Last year, French tax authorities raided Google in an investigation of whether its Paris office does sales work, and the country has asked the company for $2.2 billion in back taxes. In Germany, according to Reuters, an investigation is now beginning.
Google spokesperson Peter Barron has been insisting to anyone who will listen that said the "do no evil" search outfit follows tax rules in every country where it operates. But it is starting to look like the cash strapped EU is wondering why Google is taking the Nintendo, whatever the law says.
Even in the UK, David Cameron is finding it difficult to explain why he is asking poor people to fund his cuts to the NHS when he could be funding an entire restructuring of the country if Google paid up.

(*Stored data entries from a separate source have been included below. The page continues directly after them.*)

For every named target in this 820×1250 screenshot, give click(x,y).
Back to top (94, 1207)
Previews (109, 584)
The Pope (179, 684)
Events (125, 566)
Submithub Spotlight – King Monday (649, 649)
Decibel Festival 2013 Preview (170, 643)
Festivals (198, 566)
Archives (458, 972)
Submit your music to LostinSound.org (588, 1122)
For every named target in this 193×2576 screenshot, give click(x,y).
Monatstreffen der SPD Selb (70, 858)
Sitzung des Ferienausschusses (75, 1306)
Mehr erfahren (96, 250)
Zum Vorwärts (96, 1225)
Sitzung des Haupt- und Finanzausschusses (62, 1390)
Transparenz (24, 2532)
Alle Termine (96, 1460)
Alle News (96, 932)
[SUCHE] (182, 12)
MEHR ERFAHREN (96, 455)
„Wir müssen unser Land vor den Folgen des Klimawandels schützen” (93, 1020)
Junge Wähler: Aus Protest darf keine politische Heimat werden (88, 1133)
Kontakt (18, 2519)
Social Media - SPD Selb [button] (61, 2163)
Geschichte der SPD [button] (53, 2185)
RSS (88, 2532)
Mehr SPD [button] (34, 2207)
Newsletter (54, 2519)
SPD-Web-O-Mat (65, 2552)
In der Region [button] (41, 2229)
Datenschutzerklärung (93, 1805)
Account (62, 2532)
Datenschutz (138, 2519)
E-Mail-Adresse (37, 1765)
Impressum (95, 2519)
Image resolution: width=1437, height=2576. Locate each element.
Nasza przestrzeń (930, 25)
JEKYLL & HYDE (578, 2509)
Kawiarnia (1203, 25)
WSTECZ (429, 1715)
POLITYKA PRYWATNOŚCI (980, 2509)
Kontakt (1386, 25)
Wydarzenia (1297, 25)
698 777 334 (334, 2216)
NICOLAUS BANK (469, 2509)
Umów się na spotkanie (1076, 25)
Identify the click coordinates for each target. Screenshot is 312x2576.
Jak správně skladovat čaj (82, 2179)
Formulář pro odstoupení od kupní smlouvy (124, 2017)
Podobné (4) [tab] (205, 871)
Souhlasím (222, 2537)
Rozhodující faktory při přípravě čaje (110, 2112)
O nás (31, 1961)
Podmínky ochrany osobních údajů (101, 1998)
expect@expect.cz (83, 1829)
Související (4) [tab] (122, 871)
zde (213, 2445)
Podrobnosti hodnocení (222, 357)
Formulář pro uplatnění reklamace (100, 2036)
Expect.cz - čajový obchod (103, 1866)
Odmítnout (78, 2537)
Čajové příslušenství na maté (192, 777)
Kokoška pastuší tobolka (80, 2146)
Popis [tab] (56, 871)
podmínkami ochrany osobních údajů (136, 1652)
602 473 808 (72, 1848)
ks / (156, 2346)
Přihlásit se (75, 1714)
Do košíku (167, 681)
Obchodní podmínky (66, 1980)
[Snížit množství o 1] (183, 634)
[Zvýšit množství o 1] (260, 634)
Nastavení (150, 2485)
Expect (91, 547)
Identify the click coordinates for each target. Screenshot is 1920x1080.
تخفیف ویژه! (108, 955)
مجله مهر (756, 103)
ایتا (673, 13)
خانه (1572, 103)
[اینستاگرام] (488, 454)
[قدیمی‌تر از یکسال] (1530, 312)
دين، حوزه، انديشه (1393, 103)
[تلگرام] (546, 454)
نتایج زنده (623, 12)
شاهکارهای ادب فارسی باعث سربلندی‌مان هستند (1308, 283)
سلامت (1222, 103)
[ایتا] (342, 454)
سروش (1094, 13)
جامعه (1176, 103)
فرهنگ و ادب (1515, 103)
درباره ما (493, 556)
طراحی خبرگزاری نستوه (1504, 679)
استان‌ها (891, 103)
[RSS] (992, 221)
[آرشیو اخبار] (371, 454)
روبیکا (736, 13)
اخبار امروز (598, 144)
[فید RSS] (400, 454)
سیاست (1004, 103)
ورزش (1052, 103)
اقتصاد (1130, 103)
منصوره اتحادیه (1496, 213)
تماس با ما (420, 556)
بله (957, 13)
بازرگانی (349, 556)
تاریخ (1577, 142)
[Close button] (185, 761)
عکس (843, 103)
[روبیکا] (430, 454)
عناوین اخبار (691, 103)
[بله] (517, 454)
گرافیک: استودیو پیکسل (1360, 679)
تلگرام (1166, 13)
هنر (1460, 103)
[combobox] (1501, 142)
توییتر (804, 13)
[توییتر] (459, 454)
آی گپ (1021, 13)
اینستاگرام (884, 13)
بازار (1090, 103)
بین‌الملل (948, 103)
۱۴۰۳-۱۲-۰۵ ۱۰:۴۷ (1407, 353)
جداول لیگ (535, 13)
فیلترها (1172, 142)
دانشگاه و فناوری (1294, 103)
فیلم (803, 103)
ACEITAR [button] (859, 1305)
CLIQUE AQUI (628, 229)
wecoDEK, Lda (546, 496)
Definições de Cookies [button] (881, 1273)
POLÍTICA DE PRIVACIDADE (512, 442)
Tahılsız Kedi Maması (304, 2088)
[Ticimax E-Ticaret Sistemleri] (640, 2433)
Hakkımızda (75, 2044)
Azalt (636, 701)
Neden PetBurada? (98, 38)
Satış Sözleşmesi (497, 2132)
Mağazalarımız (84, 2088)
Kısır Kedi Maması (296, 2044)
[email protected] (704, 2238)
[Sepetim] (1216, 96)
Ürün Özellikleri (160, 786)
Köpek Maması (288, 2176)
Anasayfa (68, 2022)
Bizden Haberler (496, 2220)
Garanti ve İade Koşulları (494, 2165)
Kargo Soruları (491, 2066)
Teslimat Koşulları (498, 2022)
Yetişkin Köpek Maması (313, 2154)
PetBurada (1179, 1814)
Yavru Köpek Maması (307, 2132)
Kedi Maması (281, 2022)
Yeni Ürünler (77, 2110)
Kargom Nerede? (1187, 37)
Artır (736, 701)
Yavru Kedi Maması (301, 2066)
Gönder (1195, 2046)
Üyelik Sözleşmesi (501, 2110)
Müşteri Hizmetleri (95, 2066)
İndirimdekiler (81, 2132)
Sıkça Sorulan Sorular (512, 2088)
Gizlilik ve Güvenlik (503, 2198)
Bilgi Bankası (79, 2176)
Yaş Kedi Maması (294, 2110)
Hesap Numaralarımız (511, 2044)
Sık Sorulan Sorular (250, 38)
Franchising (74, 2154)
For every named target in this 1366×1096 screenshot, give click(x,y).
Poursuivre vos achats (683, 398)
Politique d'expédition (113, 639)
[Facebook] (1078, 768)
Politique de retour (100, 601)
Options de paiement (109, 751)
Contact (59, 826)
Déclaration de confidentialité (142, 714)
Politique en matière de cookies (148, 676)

Pierre-Alain Muet, vice-president of the National Assembly's finance commission and a member of the ruling Socialist party, said he planned to quiz Google about the inconsistencies when ita ppears before a parliamentary committee this month looking into how multinationals structure themselves to minimise tax bills.
In Germany, Sven Giegold, Member of the European Parliament (MEP) for the German Green Party said he would call on the tax authority in Hamburg, where Google Germany is based, to investigate the company's affairs.
All this is stepping up pressure on Google and it is not likely that it will be able to hold out in the longer term. If the Europeans do not see some cash arriving soon, then the chances are they will legislate and Google might find that its loopholes are closed. It would be easier, not to say cheaper, if it came to pay out a more reasonable amount of money on its own volition before the laws are changed.